#### Data for processing

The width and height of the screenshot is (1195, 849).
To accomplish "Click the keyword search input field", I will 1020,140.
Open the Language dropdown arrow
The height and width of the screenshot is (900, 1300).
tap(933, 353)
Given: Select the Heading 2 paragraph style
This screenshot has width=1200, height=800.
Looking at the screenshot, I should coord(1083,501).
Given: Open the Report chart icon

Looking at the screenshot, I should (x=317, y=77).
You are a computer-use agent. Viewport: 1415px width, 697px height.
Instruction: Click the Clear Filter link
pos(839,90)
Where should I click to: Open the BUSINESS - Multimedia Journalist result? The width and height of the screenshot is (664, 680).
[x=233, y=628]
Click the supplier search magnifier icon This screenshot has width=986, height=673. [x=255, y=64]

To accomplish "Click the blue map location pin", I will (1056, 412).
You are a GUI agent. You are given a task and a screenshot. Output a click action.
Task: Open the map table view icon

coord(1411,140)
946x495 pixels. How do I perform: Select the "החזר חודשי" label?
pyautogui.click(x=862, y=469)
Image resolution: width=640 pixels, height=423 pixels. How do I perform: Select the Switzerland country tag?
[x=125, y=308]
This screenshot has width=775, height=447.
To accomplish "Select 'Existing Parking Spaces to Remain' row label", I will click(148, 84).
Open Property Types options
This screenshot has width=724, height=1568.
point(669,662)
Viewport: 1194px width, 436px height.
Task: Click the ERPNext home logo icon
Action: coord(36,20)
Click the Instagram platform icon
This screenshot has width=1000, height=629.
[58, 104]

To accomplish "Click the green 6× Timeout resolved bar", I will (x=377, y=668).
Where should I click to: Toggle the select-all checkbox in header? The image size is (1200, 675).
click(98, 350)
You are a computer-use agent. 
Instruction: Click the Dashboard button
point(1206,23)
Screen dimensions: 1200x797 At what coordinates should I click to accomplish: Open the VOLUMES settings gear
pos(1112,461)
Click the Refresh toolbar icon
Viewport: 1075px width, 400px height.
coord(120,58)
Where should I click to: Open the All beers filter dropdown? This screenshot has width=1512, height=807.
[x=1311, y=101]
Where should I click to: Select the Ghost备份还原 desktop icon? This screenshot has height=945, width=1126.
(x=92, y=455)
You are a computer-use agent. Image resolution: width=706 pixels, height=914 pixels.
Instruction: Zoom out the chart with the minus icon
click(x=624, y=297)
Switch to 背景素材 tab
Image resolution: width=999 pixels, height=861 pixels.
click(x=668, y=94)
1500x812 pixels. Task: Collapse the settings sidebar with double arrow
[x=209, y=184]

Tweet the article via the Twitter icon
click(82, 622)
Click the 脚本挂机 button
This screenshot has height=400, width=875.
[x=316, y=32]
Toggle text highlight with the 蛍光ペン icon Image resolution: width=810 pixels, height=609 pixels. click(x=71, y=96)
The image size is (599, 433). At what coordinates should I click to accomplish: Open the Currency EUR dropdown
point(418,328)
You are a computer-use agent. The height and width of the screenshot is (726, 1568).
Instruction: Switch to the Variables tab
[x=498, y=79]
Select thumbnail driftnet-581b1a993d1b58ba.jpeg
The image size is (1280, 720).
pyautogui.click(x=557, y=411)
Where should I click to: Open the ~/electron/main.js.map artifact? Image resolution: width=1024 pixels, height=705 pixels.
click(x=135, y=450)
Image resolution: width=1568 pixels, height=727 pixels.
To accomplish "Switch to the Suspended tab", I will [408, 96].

########

**Problem statement**
Reproduce all of the material above line for line, with every character unchanged.

**Final result**
The width and height of the screenshot is (1195, 849).
To accomplish "Click the keyword search input field", I will 1020,140.
Open the Language dropdown arrow
The height and width of the screenshot is (900, 1300).
tap(933, 353)
Given: Select the Heading 2 paragraph style
This screenshot has width=1200, height=800.
Looking at the screenshot, I should coord(1083,501).
Given: Open the Report chart icon

Looking at the screenshot, I should (x=317, y=77).
You are a computer-use agent. Viewport: 1415px width, 697px height.
Instruction: Click the Clear Filter link
pos(839,90)
Where should I click to: Open the BUSINESS - Multimedia Journalist result? The width and height of the screenshot is (664, 680).
[x=233, y=628]
Click the supplier search magnifier icon This screenshot has width=986, height=673. [x=255, y=64]

To accomplish "Click the blue map location pin", I will (1056, 412).
You are a GUI agent. You are given a task and a screenshot. Output a click action.
Task: Open the map table view icon

coord(1411,140)
946x495 pixels. How do I perform: Select the "החזר חודשי" label?
pyautogui.click(x=862, y=469)
Image resolution: width=640 pixels, height=423 pixels. How do I perform: Select the Switzerland country tag?
[x=125, y=308]
This screenshot has width=775, height=447.
To accomplish "Select 'Existing Parking Spaces to Remain' row label", I will click(148, 84).
Open Property Types options
This screenshot has width=724, height=1568.
point(669,662)
Viewport: 1194px width, 436px height.
Task: Click the ERPNext home logo icon
Action: coord(36,20)
Click the Instagram platform icon
This screenshot has width=1000, height=629.
[58, 104]

To accomplish "Click the green 6× Timeout resolved bar", I will (x=377, y=668).
Where should I click to: Toggle the select-all checkbox in header? The image size is (1200, 675).
click(98, 350)
You are a computer-use agent. 
Instruction: Click the Dashboard button
point(1206,23)
Screen dimensions: 1200x797 At what coordinates should I click to accomplish: Open the VOLUMES settings gear
pos(1112,461)
Click the Refresh toolbar icon
Viewport: 1075px width, 400px height.
coord(120,58)
Where should I click to: Open the All beers filter dropdown? This screenshot has width=1512, height=807.
[x=1311, y=101]
Where should I click to: Select the Ghost备份还原 desktop icon? This screenshot has height=945, width=1126.
(x=92, y=455)
You are a computer-use agent. Image resolution: width=706 pixels, height=914 pixels.
Instruction: Zoom out the chart with the minus icon
click(x=624, y=297)
Switch to 背景素材 tab
Image resolution: width=999 pixels, height=861 pixels.
click(x=668, y=94)
1500x812 pixels. Task: Collapse the settings sidebar with double arrow
[x=209, y=184]

Tweet the article via the Twitter icon
click(82, 622)
Click the 脚本挂机 button
This screenshot has height=400, width=875.
[x=316, y=32]
Toggle text highlight with the 蛍光ペン icon Image resolution: width=810 pixels, height=609 pixels. click(x=71, y=96)
The image size is (599, 433). At what coordinates should I click to accomplish: Open the Currency EUR dropdown
point(418,328)
You are a computer-use agent. The height and width of the screenshot is (726, 1568).
Instruction: Switch to the Variables tab
[x=498, y=79]
Select thumbnail driftnet-581b1a993d1b58ba.jpeg
The image size is (1280, 720).
pyautogui.click(x=557, y=411)
Where should I click to: Open the ~/electron/main.js.map artifact? Image resolution: width=1024 pixels, height=705 pixels.
click(x=135, y=450)
Image resolution: width=1568 pixels, height=727 pixels.
To accomplish "Switch to the Suspended tab", I will [408, 96].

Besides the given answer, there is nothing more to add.